### PROVIDED TEXT
The UN warns that up to 14,000 babies in Gaza could die if they do not receive food in the next 48 hours.

Israel authorizes the entry of 100 trucks with humanitarian aid into Gaza after two and a half months of blockade.

Palestinians in Gaza wait to receive food from a humanitarian organization in Jabalia, in the north of the Strip.
ARA
20/05/2025
3 min

BarcelonaThe two and a half months of blocking all humanitarian aid in the Gaza Strip have created such a critical situation that the United Nations warns that thousands of children could die if they do not receive food in the coming hours. Israel cut off aid for civilians on March 2 And since then, the already critical situation has worsened, and hunger has spread, as all international organizations with a presence in the Palestinian enclave say they have run out of warehouse supplies.

OCHA spokesman Jens Laerke announced that Israel authorized the entry of 100 trucks loaded with food for children this Tuesday. "The next step is to collect them, and then they will be distributed through the existing system, which has proven effective," he said at a press conference in Geneva. Before the war began in October 2023, 500 trucks with humanitarian aid entered Gaza every day, so this figure is still a long way off.

The first trucks with humanitarian aid entered this Monday, after Israeli Prime Minister Benjamin Netanyahu announced that he would allow access to a "basic" amount. He himself admitted that he did so under international pressure: "We were approaching a red line where international support for Israel was damaged by news of famine in the Strip."

Laerke clarified that nine trucks with humanitarian aid were initially approved for access, but only five actually entered the Palestinian enclave and their cargo has not yet been distributed. He explained that four trucks were chartered by the World Food Programme and one by UNICEF, and that they were carrying only children's nutrition products, supplements, and baby food.

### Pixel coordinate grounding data

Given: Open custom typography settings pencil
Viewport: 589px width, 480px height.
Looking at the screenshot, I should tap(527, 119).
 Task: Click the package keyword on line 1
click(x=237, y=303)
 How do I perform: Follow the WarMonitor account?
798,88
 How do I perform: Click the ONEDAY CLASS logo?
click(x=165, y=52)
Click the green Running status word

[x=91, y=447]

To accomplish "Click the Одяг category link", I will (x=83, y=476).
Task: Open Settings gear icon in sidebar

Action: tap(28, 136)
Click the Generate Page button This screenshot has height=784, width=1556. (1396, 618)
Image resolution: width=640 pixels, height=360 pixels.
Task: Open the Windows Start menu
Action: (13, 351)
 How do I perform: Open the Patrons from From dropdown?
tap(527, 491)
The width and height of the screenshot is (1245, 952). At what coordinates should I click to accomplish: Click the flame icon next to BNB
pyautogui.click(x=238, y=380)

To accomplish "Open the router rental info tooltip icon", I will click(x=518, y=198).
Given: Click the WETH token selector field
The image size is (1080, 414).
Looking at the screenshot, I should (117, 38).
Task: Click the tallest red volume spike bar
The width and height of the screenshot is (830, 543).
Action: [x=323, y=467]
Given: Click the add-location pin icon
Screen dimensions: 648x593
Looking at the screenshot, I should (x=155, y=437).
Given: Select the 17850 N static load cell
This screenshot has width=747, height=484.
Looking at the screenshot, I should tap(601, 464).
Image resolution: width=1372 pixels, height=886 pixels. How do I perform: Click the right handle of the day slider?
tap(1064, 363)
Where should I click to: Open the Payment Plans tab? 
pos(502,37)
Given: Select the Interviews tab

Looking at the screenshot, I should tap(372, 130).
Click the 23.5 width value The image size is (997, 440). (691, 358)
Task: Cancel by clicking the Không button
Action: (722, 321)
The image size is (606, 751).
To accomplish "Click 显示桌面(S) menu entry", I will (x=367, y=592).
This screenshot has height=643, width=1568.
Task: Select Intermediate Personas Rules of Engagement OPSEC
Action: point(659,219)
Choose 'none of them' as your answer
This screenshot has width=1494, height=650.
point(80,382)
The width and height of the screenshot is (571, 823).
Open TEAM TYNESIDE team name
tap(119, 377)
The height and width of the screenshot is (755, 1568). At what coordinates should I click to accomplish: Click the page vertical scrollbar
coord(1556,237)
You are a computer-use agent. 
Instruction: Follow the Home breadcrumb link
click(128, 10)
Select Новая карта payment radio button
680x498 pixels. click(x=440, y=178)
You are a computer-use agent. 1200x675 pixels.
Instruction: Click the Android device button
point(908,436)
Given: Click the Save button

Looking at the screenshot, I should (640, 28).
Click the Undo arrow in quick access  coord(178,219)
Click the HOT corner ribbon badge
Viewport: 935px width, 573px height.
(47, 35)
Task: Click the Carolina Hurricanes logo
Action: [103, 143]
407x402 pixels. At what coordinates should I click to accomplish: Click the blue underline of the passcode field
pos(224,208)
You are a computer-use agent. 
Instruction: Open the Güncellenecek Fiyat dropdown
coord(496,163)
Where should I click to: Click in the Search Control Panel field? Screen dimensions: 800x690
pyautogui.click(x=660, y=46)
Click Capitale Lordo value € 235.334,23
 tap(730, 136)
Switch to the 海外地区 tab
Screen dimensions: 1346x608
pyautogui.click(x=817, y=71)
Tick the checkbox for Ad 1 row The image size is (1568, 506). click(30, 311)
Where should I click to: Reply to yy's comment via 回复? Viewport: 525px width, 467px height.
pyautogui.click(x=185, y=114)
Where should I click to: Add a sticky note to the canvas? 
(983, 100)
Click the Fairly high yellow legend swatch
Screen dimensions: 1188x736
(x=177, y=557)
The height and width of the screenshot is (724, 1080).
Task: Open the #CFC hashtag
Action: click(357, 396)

### BRIEF
Write out the full news article on humanitarian aid to Gaza that appears above, word for word, with nothing changed.

### FINISHED EXERCISE
The UN warns that up to 14,000 babies in Gaza could die if they do not receive food in the next 48 hours.

Israel authorizes the entry of 100 trucks with humanitarian aid into Gaza after two and a half months of blockade.

Palestinians in Gaza wait to receive food from a humanitarian organization in Jabalia, in the north of the Strip.
ARA
20/05/2025
3 min

BarcelonaThe two and a half months of blocking all humanitarian aid in the Gaza Strip have created such a critical situation that the United Nations warns that thousands of children could die if they do not receive food in the coming hours. Israel cut off aid for civilians on March 2 And since then, the already critical situation has worsened, and hunger has spread, as all international organizations with a presence in the Palestinian enclave say they have run out of warehouse supplies.

OCHA spokesman Jens Laerke announced that Israel authorized the entry of 100 trucks loaded with food for children this Tuesday. "The next step is to collect them, and then they will be distributed through the existing system, which has proven effective," he said at a press conference in Geneva. Before the war began in October 2023, 500 trucks with humanitarian aid entered Gaza every day, so this figure is still a long way off.

The first trucks with humanitarian aid entered this Monday, after Israeli Prime Minister Benjamin Netanyahu announced that he would allow access to a "basic" amount. He himself admitted that he did so under international pressure: "We were approaching a red line where international support for Israel was damaged by news of famine in the Strip."

Laerke clarified that nine trucks with humanitarian aid were initially approved for access, but only five actually entered the Palestinian enclave and their cargo has not yet been distributed. He explained that four trucks were chartered by the World Food Programme and one by UNICEF, and that they were carrying only children's nutrition products, supplements, and baby food.